PROVIDED MATERIAL:
+ + +
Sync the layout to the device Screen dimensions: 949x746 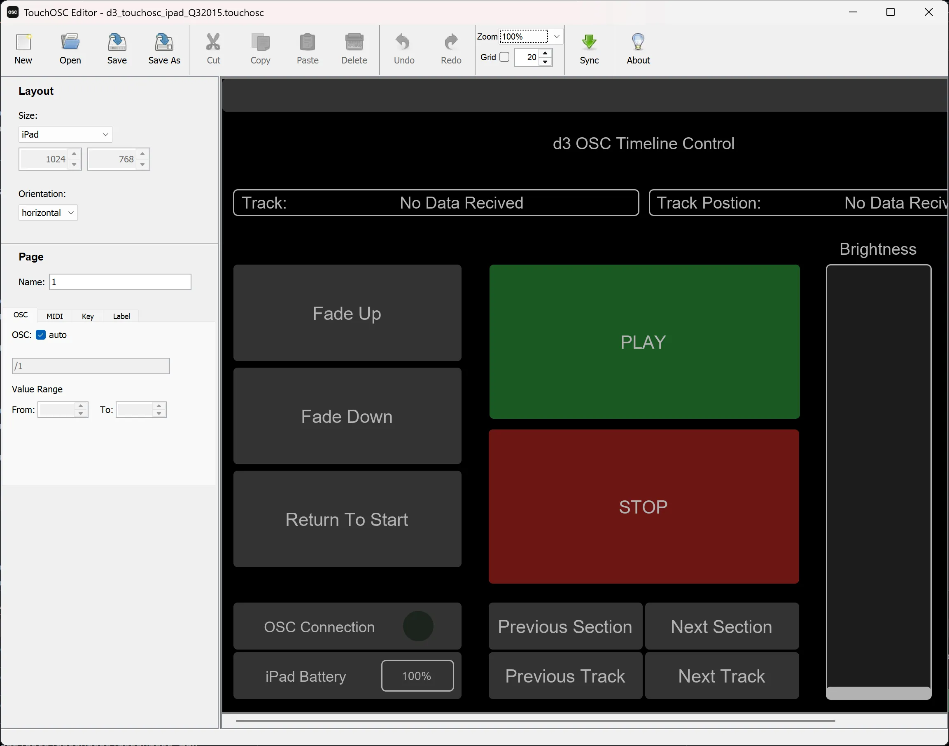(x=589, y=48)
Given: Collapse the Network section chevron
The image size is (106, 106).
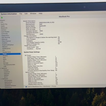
+ + +
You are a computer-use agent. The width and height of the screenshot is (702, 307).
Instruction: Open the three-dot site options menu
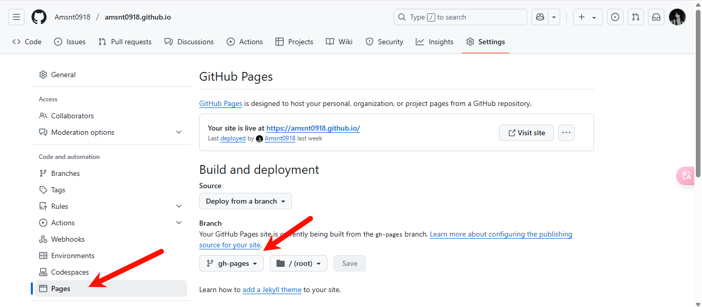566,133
+ + +
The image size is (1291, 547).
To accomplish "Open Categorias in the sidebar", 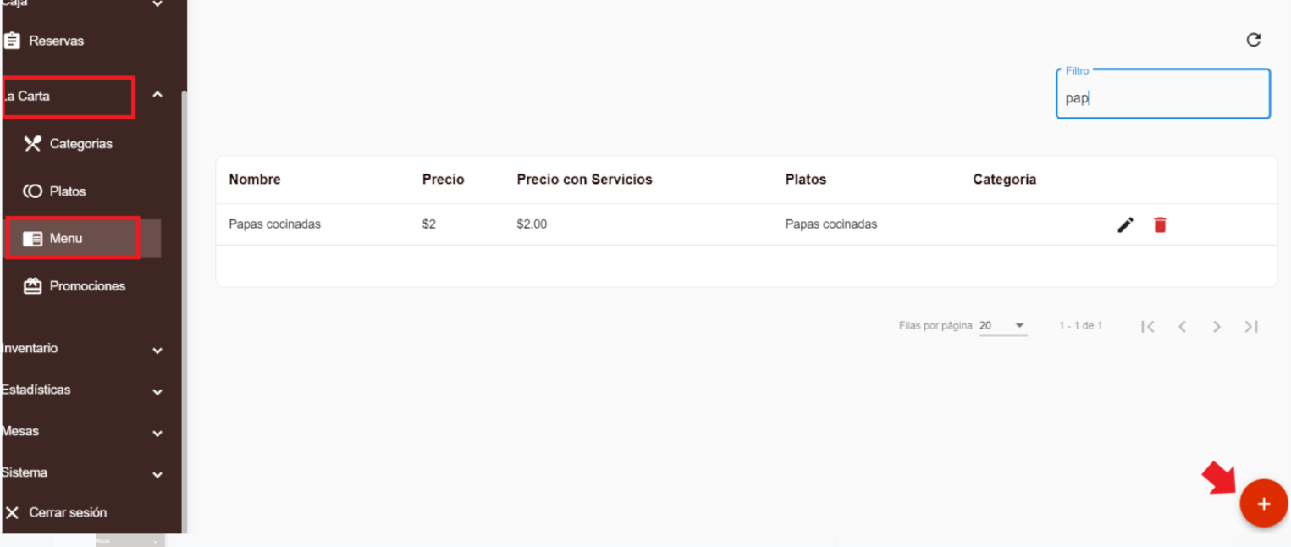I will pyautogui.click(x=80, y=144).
+ + +
OBJECTIVE: State how many lines in the items above contain the string "size", with case counting, and reply with only that number.

ANSWER IN FULL: 2